Uitleg in duidelijke taal
Voor verbintenissen van de schuldenaar, na de faillietverklaring ontstaan, is de boedel niet aansprakelijk dan voorzover deze ten gevolge daarvan is gebaat.
Dit betekent letterlijk: De boedel is niet aansprakelijk voor verbintenissen van de schuldenaar die zijn ontstaan na de faillietverklaring, behalve als de boedel (deze) als gevolg van die verbintenissen is gebaat (voordeel heeft genoten).
Gerelateerde rechtspraak
ECLI:NL:HR:2018:424 - Credit Suisse/Jongepier: Verificatie van vorderingen ontstaan tijdens faillissement
Vorderingen die tijdens faillissement ontstaan uit een reeds bestaande rechtsverhouding zijn verifieerbaar, mits zij al besloten lagen in de rechtspositie van de schuldeiser bij faillietverklaring en geen inbreuk vormen op het fixatiebeginsel door de aanspraken van de schuldeiser uit te breiden.

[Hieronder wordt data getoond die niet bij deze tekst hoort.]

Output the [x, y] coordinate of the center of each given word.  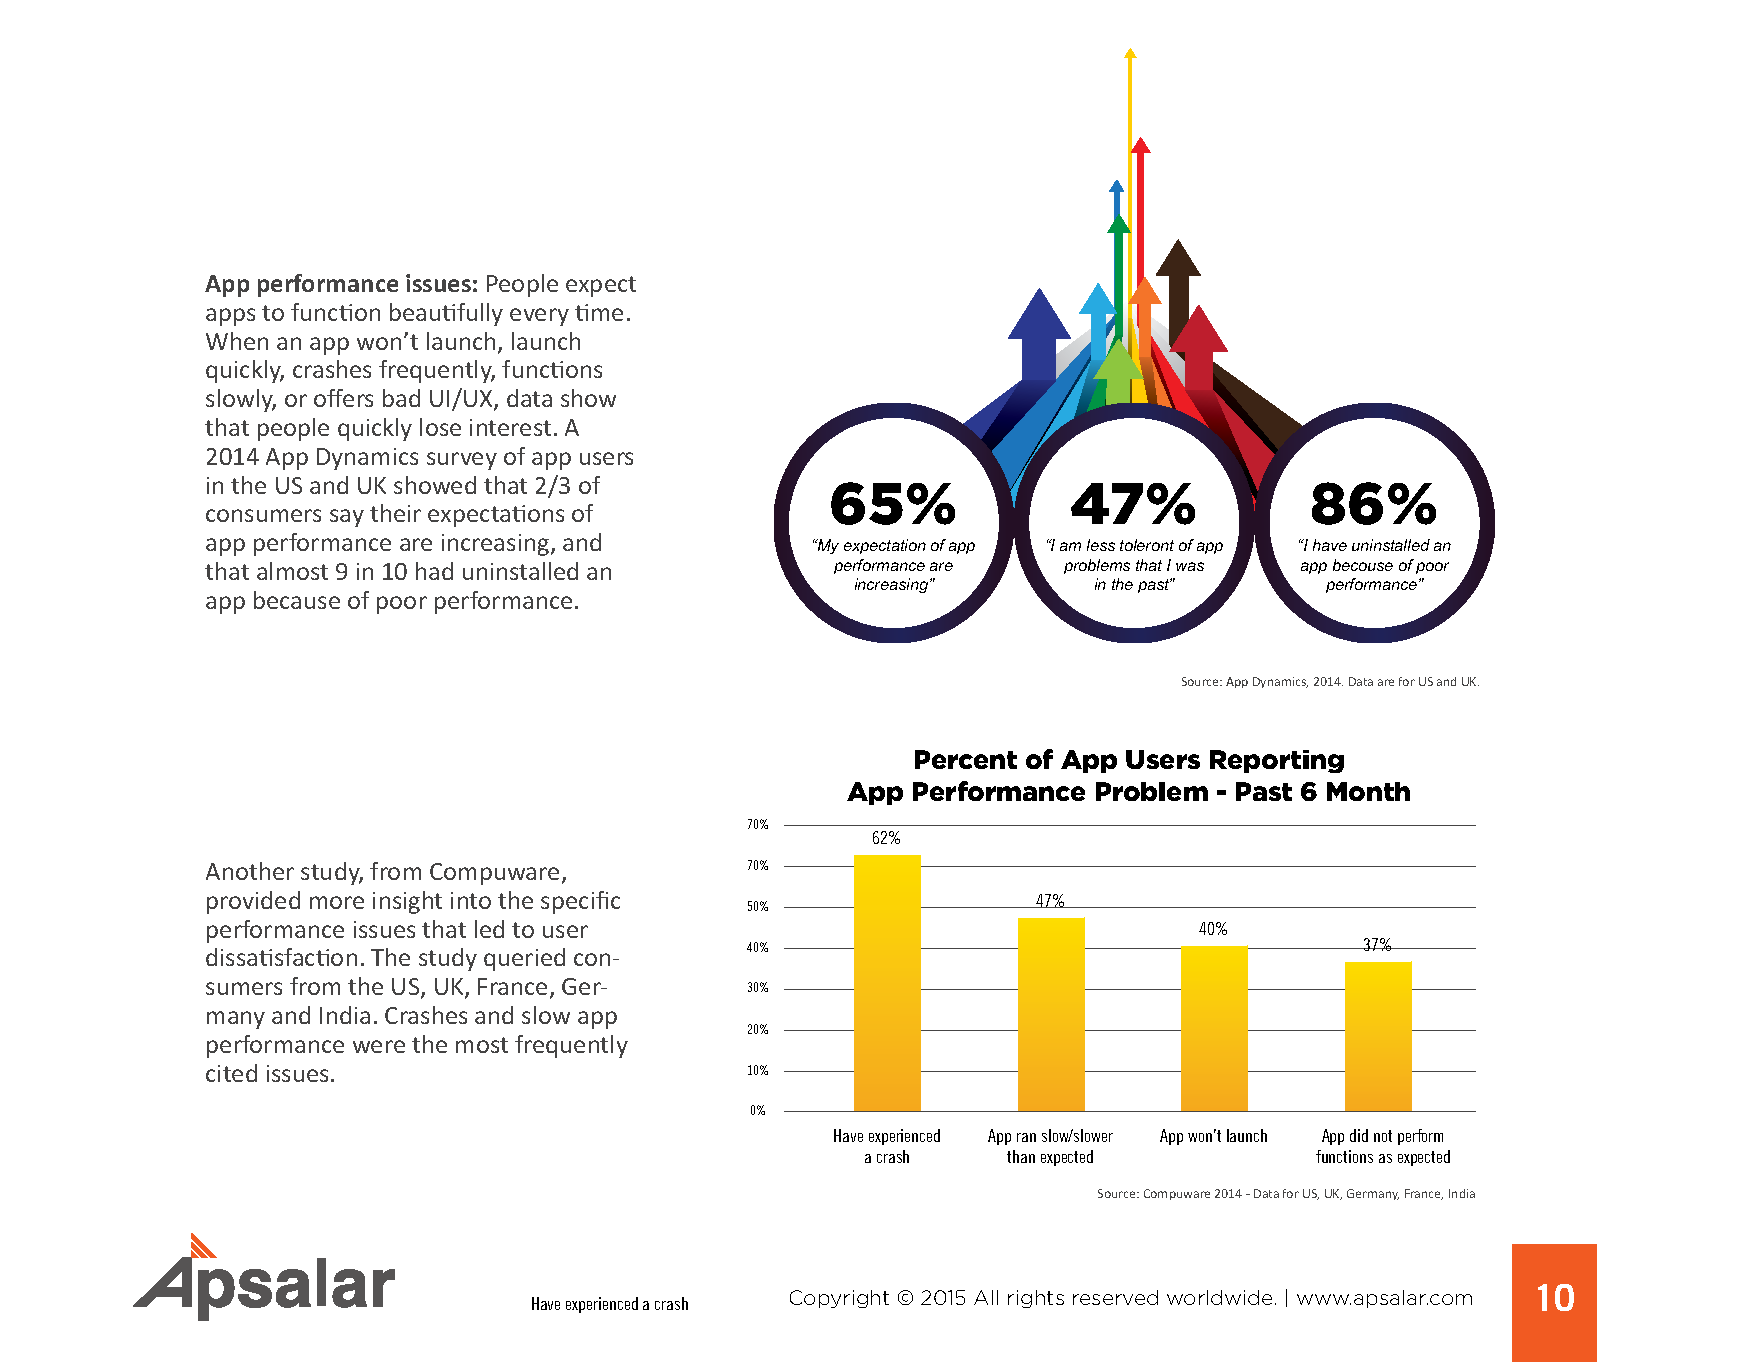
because [297, 600]
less [1101, 545]
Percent [966, 759]
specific [580, 902]
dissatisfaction [281, 957]
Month [1368, 791]
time [599, 312]
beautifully [446, 314]
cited [231, 1073]
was [1190, 566]
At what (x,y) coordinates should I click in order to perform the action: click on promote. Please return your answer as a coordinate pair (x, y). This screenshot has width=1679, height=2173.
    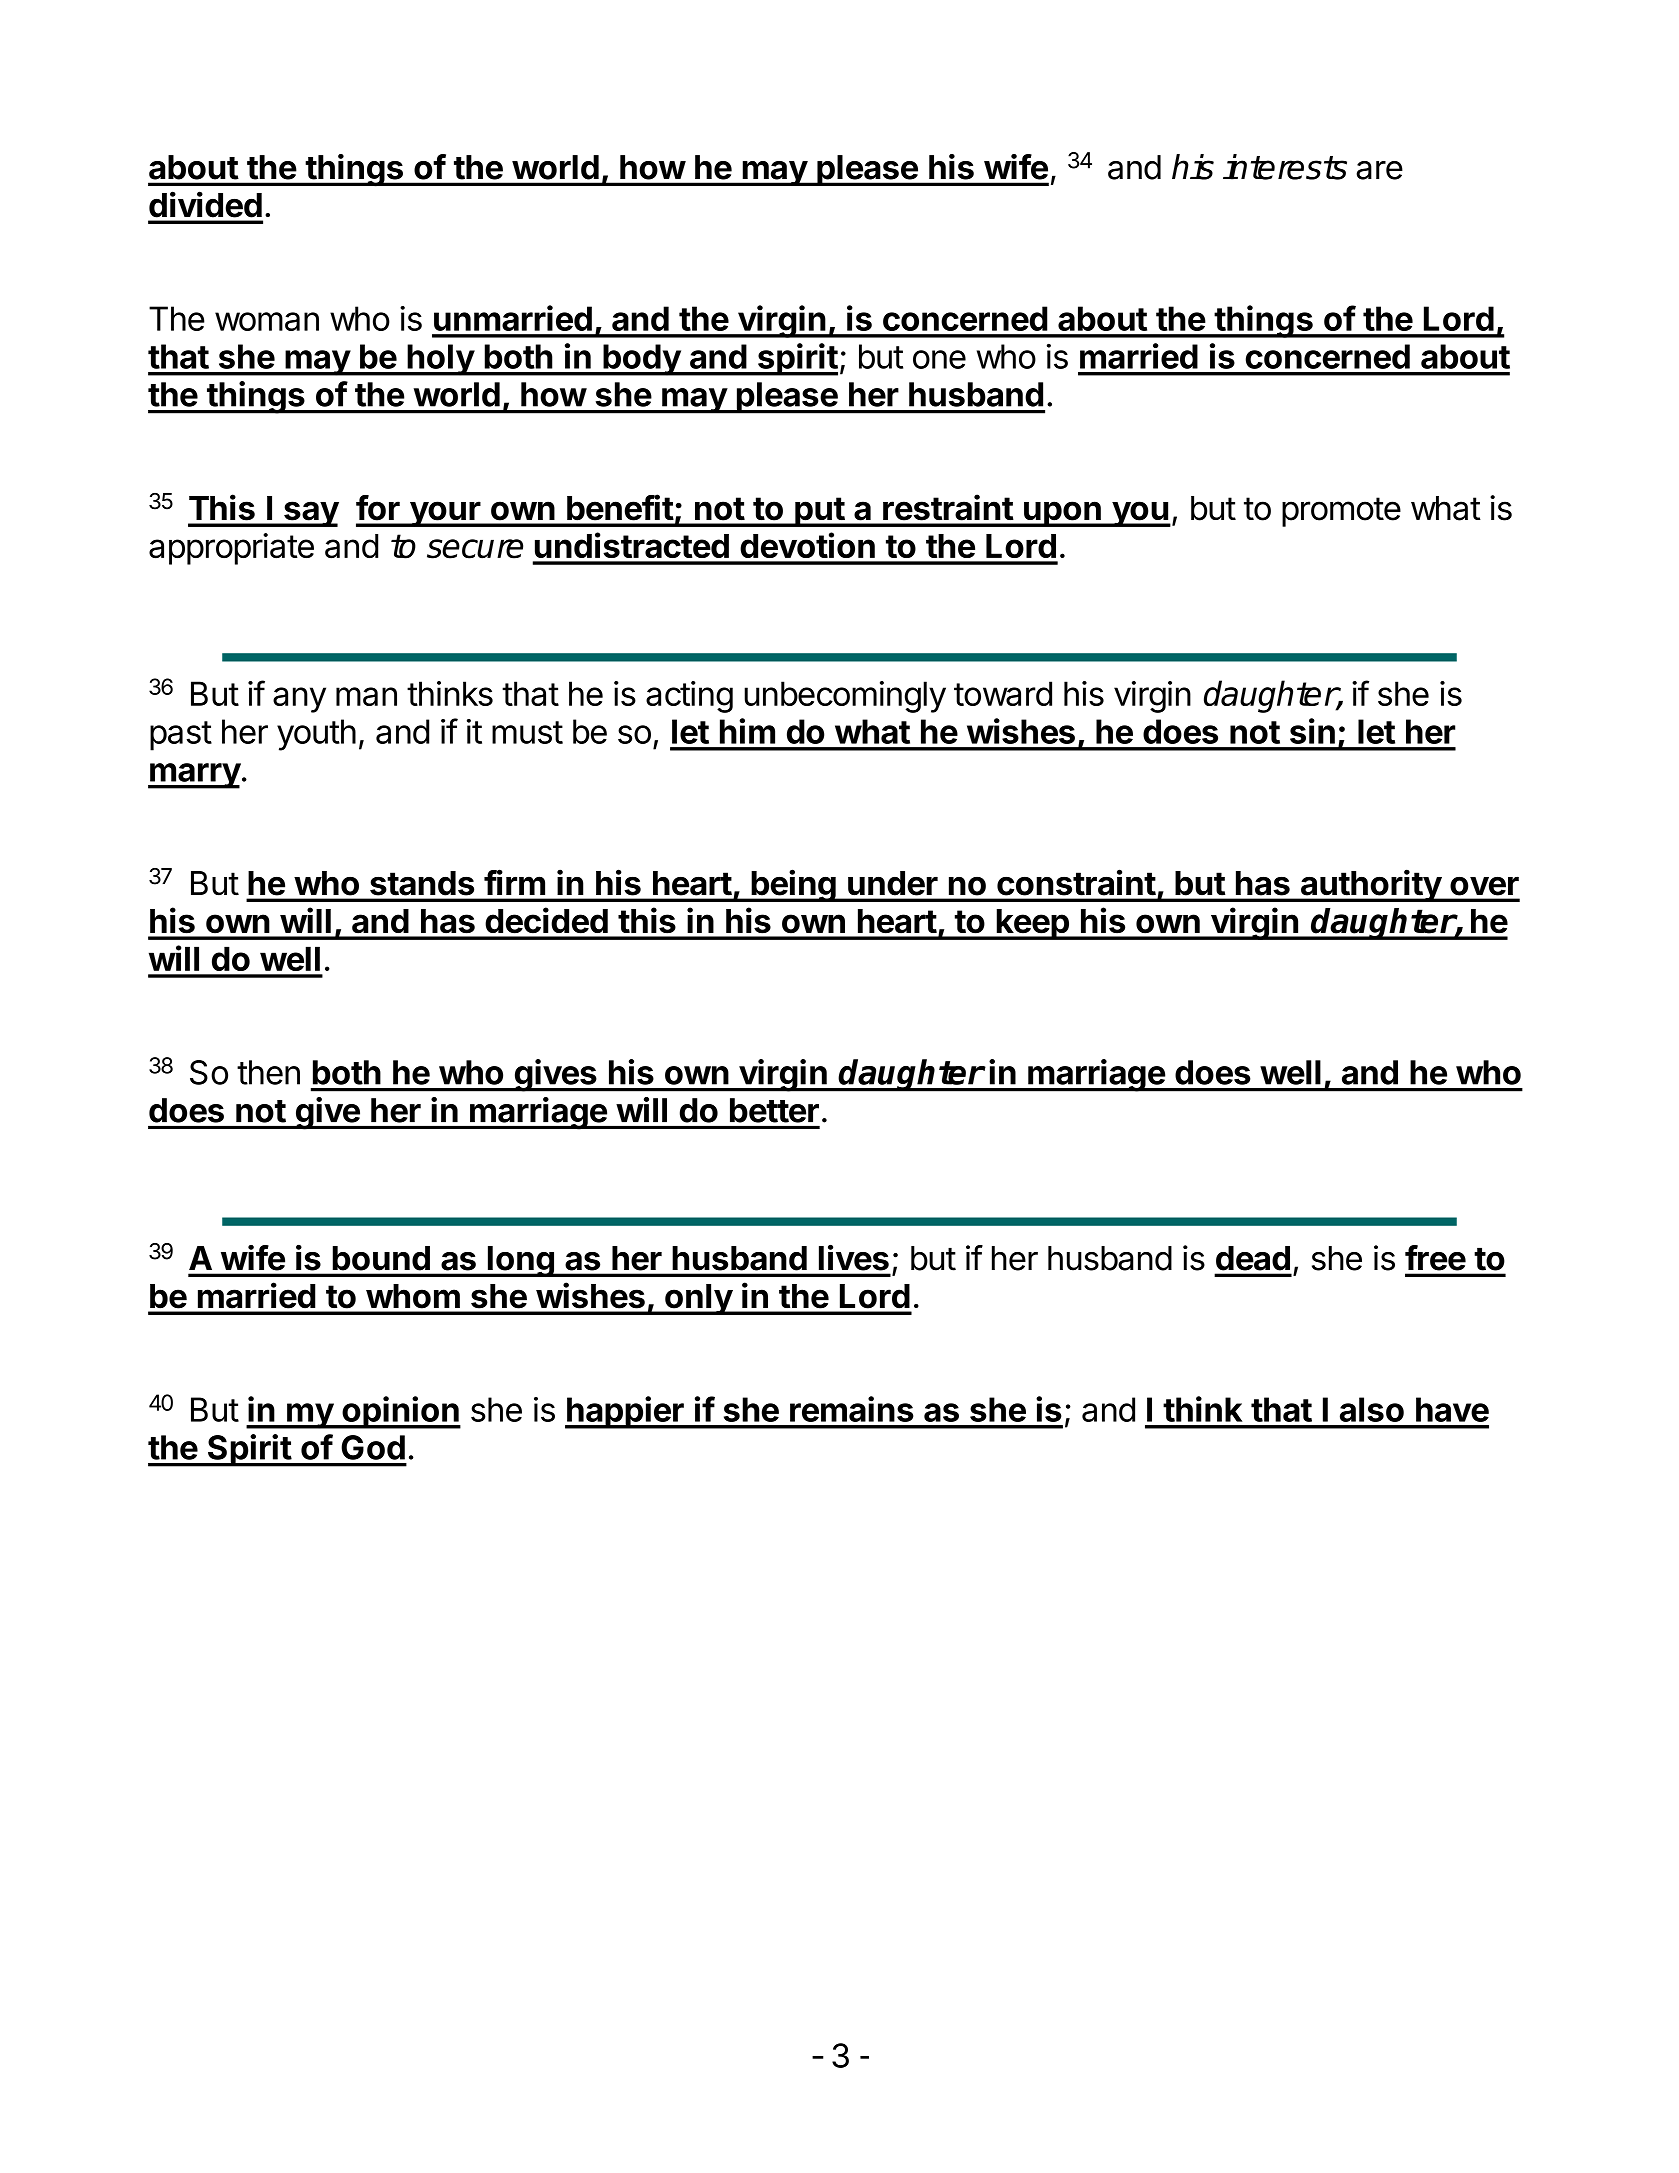
    Looking at the image, I should click on (1341, 512).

ECLI:NL:HR:2021:351 - Faillissement na WSNP-beëindiging treedt niet van rechtswege in, rechterlijke uitspraak vereist
Een faillissement na beëindiging van de schuldsaneringsregeling (art. 350 lid 5 Fw) treedt niet van rechtswege in. Vanwege de ingrijpende gevolgen is hiervoor altijd een rechterlijke uitspraak vereist die het faillissement expliciet vaststelt en uitspreekt.
ECLI:NL:HR:2021:112 - Faillissementsakkoord bindt Staat ook bij niet-ingediende ontnemingsvordering
Een gehomologeerd faillissementsakkoord is op grond van artikel 157 Fw verbindend voor de Staat met een ontnemingsvordering, ook als de Staat deze vordering niet heeft ingediend. De resterende vordering wordt een niet-afdwingbare natuurlijke verbintenis.
ECLI:NL:HR:2014:3080
ECLI:NL:HR:2005:AT6025
ECLI:NL:HR:2011:BT8760
ECLI:NL:HR:1984:AG4920
ECLI:NL:HR:2022:80 - Betaling uit roodstand na faillissement: geen onverschuldigde betaling aan de boedel
Een na faillissement gedane betaling vanaf een bankrekening met een debetsaldo kan door de curator niet als onverschuldigd worden teruggevorderd. Een dergelijke betaling leidt niet tot een vermindering van het boedelactief of een vermeerdering van het boedelpassief en is dus geen schending van het fixatiebeginsel.